[zeromq-dev] ZMQ_FAIL_UNROUTABLE functionality change / BC

Paul Colomiets paul at colomiets.name
Sun Jun 17 20:29:03 CEST 2012


Hi Ian,

On Sun, Jun 17, 2012 at 8:07 PM, Ian Barber <ian.barber at gmail.com> wrote:
> Reasonable thought - it is only triggered by setting the sockopt, so
> presumably someone doing that will think through the implications (and be
> more likely to have the peer actually reappear if they've specifically asked
> for the message not to be silently dropped), though I think you are right
> that it might not play too nicely with some existing reactors, which could
> lead to user confusion.  Hard to say really - I don't have a strong opinion
> one way or the other. From Andrey's pull req it looks like he was
> specifically doing this because bindings tend to handle EAGAINs differently
> that other types of errors, so there is that side to think on.
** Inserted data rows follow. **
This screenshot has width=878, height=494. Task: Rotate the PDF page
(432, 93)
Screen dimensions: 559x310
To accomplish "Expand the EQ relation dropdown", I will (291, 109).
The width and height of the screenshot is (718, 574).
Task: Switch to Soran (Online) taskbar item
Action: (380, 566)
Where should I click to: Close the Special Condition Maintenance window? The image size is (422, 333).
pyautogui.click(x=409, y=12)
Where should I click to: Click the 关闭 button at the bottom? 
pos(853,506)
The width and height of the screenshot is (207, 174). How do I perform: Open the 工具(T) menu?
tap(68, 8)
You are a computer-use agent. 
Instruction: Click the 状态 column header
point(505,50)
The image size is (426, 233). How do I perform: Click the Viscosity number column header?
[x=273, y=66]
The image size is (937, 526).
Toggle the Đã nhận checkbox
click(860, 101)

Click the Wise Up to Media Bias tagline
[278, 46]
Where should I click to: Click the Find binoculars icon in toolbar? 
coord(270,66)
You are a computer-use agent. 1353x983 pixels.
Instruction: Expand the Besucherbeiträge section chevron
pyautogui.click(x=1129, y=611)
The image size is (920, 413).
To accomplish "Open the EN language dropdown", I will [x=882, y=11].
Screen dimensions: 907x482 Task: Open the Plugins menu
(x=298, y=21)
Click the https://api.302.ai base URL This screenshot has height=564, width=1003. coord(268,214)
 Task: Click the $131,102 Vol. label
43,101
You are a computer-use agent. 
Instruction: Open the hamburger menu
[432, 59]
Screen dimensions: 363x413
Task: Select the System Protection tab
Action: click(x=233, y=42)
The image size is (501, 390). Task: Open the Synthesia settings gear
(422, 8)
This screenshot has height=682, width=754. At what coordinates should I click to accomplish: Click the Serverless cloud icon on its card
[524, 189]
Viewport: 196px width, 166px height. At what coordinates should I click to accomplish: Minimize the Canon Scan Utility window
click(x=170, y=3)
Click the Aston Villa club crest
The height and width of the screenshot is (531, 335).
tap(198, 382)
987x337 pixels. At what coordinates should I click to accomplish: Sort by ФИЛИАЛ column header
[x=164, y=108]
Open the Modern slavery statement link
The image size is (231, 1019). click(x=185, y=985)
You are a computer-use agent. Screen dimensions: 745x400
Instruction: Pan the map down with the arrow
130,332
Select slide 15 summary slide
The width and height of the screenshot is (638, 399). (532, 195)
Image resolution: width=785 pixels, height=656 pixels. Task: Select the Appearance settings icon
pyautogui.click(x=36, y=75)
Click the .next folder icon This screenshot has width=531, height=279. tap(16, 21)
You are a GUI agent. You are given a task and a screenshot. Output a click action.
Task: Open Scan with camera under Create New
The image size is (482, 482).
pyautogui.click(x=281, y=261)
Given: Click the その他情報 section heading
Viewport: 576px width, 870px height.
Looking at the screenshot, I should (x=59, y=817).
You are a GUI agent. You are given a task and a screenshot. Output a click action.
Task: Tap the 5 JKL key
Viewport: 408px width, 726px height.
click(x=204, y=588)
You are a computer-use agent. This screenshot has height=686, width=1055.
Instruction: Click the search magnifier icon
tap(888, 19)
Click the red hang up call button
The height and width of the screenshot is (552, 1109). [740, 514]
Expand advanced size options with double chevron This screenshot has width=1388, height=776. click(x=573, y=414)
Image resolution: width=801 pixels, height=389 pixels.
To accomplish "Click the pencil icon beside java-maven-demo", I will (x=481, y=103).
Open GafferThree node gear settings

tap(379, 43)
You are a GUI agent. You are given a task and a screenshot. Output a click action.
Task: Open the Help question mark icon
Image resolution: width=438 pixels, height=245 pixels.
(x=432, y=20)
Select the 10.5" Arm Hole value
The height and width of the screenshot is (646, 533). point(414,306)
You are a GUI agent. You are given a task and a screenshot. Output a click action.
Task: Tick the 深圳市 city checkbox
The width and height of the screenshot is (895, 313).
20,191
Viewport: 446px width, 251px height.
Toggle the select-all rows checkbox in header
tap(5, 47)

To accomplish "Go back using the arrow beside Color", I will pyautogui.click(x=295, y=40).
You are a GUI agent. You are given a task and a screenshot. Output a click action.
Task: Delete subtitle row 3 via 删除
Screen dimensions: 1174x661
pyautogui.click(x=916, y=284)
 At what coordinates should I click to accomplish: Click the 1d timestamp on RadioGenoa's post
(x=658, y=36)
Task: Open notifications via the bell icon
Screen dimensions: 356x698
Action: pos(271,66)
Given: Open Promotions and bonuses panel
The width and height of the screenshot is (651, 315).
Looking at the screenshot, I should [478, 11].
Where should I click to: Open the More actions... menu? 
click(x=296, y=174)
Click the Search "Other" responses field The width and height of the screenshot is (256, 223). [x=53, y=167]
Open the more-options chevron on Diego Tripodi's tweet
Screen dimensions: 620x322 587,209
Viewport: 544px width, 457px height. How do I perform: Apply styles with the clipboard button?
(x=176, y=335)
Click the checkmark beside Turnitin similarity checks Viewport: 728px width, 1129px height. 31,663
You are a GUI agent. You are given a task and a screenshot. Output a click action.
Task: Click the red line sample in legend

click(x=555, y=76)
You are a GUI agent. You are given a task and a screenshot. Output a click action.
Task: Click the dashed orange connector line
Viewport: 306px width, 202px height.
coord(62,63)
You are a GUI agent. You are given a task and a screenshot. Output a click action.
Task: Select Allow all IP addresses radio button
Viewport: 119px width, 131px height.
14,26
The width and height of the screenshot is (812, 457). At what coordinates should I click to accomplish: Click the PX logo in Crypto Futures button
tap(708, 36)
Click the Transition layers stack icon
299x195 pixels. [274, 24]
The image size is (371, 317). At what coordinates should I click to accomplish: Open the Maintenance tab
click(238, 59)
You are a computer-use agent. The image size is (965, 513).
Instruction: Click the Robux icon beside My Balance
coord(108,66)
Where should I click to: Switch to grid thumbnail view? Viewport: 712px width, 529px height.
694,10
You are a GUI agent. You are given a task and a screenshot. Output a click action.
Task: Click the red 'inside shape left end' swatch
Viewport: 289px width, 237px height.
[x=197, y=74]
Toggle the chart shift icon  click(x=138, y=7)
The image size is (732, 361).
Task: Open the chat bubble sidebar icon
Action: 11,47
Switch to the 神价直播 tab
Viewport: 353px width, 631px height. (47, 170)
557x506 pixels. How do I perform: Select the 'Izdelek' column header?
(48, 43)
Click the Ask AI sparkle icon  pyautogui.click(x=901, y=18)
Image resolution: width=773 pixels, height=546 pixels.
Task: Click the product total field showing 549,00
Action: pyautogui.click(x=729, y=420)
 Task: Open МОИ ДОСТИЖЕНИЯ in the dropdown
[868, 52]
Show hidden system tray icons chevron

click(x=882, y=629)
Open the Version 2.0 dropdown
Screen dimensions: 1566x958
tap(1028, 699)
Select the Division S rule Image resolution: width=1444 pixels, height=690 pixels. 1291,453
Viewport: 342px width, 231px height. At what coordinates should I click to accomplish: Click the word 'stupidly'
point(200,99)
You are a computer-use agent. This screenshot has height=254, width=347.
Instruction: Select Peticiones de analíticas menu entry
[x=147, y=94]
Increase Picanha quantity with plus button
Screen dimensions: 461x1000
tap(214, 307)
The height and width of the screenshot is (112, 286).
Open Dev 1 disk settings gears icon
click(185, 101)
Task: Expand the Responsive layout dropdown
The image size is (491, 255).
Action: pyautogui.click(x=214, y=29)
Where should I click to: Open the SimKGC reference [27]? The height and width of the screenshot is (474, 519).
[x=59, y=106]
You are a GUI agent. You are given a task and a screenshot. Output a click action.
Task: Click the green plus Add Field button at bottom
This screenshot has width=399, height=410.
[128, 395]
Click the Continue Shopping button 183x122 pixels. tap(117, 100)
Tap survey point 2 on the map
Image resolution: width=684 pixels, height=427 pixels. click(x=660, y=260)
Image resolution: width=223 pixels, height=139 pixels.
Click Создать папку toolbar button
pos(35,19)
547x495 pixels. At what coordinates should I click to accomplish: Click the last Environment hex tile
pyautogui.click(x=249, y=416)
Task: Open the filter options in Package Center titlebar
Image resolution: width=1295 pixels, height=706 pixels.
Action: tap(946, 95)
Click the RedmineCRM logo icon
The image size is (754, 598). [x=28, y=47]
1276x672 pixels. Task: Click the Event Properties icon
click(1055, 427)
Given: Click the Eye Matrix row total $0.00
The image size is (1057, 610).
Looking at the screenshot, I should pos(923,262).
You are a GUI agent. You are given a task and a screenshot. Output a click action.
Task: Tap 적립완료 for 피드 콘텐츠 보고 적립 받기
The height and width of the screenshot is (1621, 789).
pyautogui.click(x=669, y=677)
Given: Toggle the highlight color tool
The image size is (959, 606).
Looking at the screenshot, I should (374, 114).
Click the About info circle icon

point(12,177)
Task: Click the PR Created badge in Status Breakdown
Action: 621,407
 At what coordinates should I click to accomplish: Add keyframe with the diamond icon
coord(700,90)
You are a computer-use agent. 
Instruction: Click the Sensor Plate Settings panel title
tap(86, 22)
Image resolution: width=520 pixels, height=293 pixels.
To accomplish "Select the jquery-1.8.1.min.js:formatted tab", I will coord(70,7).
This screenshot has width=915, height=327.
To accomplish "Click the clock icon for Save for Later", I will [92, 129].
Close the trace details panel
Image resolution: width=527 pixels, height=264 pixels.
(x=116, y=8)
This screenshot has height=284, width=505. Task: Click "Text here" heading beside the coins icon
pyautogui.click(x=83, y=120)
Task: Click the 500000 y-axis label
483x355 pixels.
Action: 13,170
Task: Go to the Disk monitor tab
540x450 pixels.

I guess
> having a third option that would return EHOSTUNREACH as opposed to EAGAIN
> would probably help those with reactors, so at least they would have the
> option of throwing that instead of being unable to distinguish between that
> an other EAGAIN cases.
>

I think that documenting "Never use this option if you don't know the
internals of your reactor" might help. But it looks strange. But
without it people may submit a bugs like "zeromq eats 100% cpu".

I don't think two similar options is a good solution either.

The pull request description says:
> '1' forces the socket to fail with an EAGAIN error code on
> unroutable messages, enabling the library user to use
> blocking sends, sends with timeout and other useful stuff
> while waiting for the peer to appear, like with the other
> socket types.

Does this mean, that side-effect of this patch is that blocking send
will block until peer is up again? (Or it just returns EAGAIN?)